Xbox 360, the GC, the wii, the wiiU, were all IBM Power. 
So that wasnt part of bitching about the ps3.

It was. Programming for the Cell processor was a lot more complicated than those other hardware platforms. Game devs rely on the tools provided by the console manufacturer and Sony's wasn't as easy to use and learn as the others because even Sony at the time was learning how to do it followed by IBM also learning how to do it.

 

Cell had mixed ISA support between the cores, unlike Intel or ARM implementations.

 

Being IBM Power and Hybrid were joint complaints.

 

11 hours ago, YoungBlade said:

But overall, my main point was that I think it's unfair to pick out game devs as somehow incapable of developing optimized software when it becomes difficult. Some of the best, most innovative, and adaptive software developers of all time have been game devs.

 

They are not incapable. They don't get given the time, budget or both to do it almost always.

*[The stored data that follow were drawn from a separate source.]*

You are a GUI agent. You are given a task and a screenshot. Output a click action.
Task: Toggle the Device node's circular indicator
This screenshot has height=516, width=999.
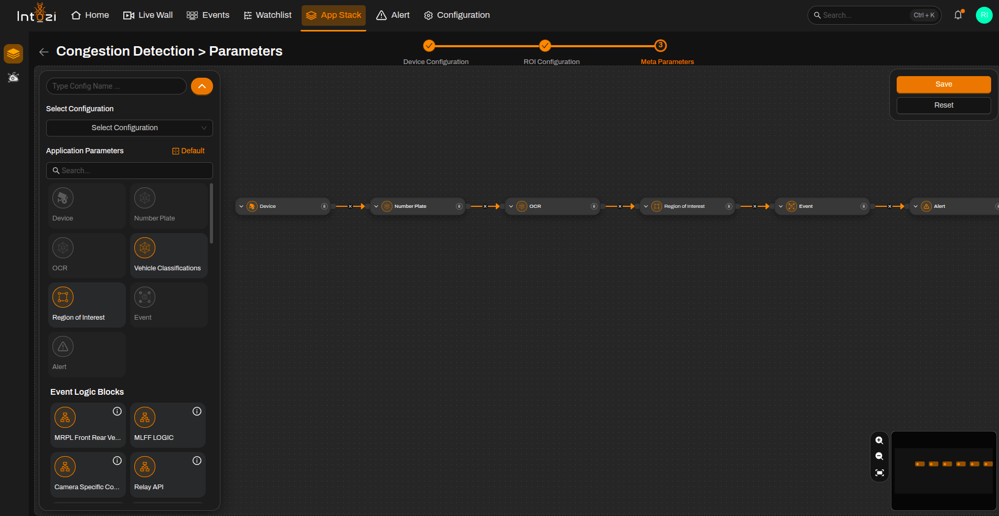pyautogui.click(x=324, y=206)
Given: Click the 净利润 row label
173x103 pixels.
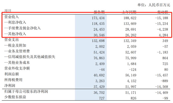Looking at the screenshot, I should pyautogui.click(x=10, y=86).
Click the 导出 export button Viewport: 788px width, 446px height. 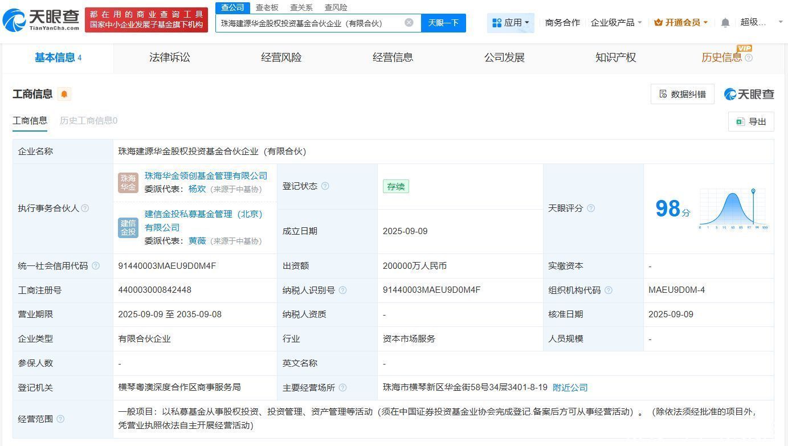tap(751, 122)
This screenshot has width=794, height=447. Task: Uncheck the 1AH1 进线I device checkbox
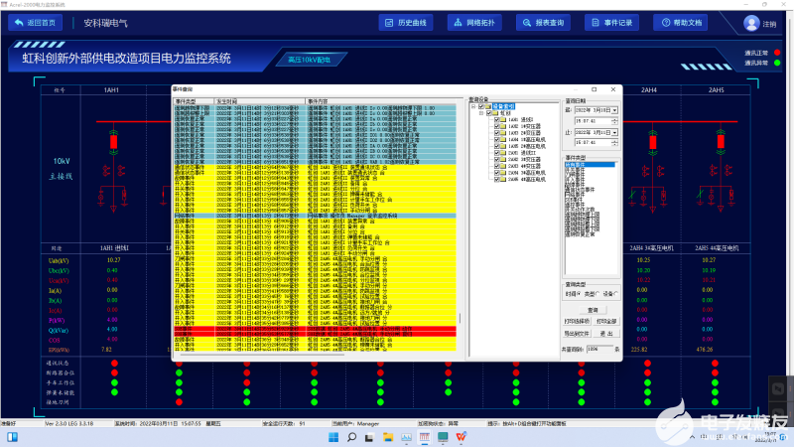[497, 120]
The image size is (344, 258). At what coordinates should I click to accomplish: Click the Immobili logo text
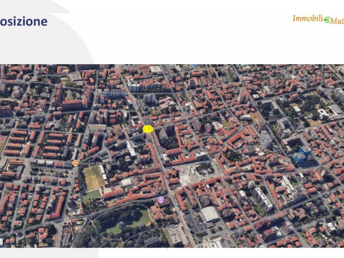[x=308, y=18]

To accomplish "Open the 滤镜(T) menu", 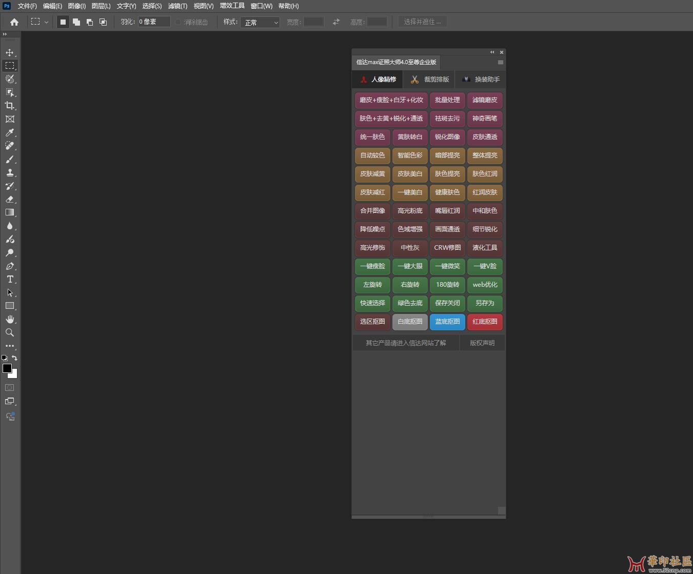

Game devs can be quite above the average when it comes to programing skills and also what they know is areas of knowledge that others outside of the field would not have experience with, so some hot shot super star programmer isn't going to come in and be all awesome heh.

 

When people make those comments it comes from the stories we get of bad game releases full of bugs and it's the publisher that forced them to launch against the objections of the game studio actually making the game. It's happened SOO many times.